#### [Written request 1]
In the rows, repeat the lines from the line containing "Where should I" through the line containing "click(1871, 1095)", including both of those lines.
#### [Written request 2]
Carry on the forum thread about graph databases in ProcessWire from the point where it ends.
-------- Excerpt --------
Jump to content

Graph databases and the future of processwire


dfunk006
 Share

Recommended Posts

Hi,

Processwire makes efficient use of mysql - every field is a table and field-specific tables are joined on demand. However, joins are used nonetheless, especially in performing queries for $pages->find("selector") and related db-querying selector functions.

So queries for $pages->find(field1=value1, field2=value2, field3=value3) will join field_field1, field_field2 and field_field3 tables. In this case, does it make sense to use graph databases (such as neo4j) compared to mysql?

With data being connected now more than ever and with all the hype around graph databases and neo4j, will we see a potential support for graph databases in future releases of processwire?

Link to comment
Share on other sites

There isn't even support for things like sqlite oder postgree, even though there where requests for it, so I'll doubt others will be adopted in a near future. One has to keep in mind, ProcessWire is developed by Ryan only. He really has to put his work into the meat and by now it really does not make sense for a cms to support an other database than mysql if there isn't the time to support multiple databases.

  • Like 3
Link to comment
Share on other sites

At this point it's a bit like asking to drop php in favor of go. PW is a php/(my)sql framework by nature, and that's what it will continue to be. I would love to see other projects assumidely inspired by pw but built in other systems popping up.

  • Like 4
Link to comment
Share on other sites

At this point it's a bit like asking to drop php in favor of go. PW is a php/(my)sql framework by nature, and that's what it will continue to be. I would love to see other projects assumidely inspired by pw but built in other systems popping up, though.

I think the Analogy is wrong, Go is a concurrent language which is nothing compared to PHP, however I don't see the need for SQLite but that's my opinion, so prob a database wrapper to allow others write their own drivers or their various databases. something in the line of PDO

Link to comment
Share on other sites

At this point it's a bit like asking to drop php in favor of go.

That's an interesting analogy, although it's not quite the same. Graph databases can co-exist with mysql (a lot of people are using it that way), so its only an extension (maybe a core module) rather than a complete re-work.
-------- Records for the exercise --------
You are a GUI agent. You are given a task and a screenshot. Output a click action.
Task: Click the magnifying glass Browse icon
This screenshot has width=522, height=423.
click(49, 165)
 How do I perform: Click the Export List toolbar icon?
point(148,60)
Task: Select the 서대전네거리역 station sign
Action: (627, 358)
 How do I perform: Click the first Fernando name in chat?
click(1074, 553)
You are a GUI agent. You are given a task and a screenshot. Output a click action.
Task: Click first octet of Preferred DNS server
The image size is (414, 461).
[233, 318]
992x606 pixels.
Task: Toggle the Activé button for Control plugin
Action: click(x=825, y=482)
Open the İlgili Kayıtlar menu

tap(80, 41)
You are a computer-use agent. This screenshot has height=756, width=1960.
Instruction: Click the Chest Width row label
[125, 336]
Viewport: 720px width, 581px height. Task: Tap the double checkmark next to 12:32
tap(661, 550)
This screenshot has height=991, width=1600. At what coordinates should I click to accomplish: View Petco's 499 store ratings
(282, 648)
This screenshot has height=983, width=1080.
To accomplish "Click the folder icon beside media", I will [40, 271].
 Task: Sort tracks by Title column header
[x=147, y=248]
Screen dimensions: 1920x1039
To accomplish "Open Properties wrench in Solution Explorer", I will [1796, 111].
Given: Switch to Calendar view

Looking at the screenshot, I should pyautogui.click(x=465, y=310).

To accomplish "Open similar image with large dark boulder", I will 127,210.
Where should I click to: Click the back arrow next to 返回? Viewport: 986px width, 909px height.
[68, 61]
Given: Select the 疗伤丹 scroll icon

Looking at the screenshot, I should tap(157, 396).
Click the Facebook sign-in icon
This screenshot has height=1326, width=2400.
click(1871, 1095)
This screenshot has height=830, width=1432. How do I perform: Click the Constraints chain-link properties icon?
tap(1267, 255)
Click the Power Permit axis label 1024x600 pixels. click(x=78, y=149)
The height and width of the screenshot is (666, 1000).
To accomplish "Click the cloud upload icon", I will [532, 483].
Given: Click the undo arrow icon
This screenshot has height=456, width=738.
--------
#### [Right answer 1]
Where should I click to: Click the back arrow next to 返回? Viewport: 986px width, 909px height.
[68, 61]
Given: Select the 疗伤丹 scroll icon

Looking at the screenshot, I should tap(157, 396).
Click the Facebook sign-in icon
This screenshot has height=1326, width=2400.
click(1871, 1095)

#### [Right answer 2]
I'm not sure if anyone has seen neo4j's model. It's exactly like processwire! (http://neo4j.com/developer/guide-importing-data-and-etl/)

Check out the part where it talks about the Graph Model. It says:

  • A row is a node
  • A table name is a label name

Now this sounds familiar, doesn't it? In processwire's model:

  • A row is a Page
  • A table name is a field name

Whoa! Looks like Ryan built a graph model in a relational database - absolutely brilliant!

And that's not it, you can use Page fields to create connections between pages (much like creating connections between nodes to form a graph). 

Also, it's interesting to see the php implementation of neo4j, which also, coincidently, is very similar to processwire's API calls (https://github.com/neo4j-contrib/developer-resources/blob/gh-pages/language-guides/php/neo4jphp/index.php).

$app->get('/graph', function (Request $request) use ($neo4j) {
	$limit = (integer)$request->get('limit', 50);
	$queryTemplate = <<<QUERY
MATCH (m:Movie)<-[:ACTED_IN]-(a:Person)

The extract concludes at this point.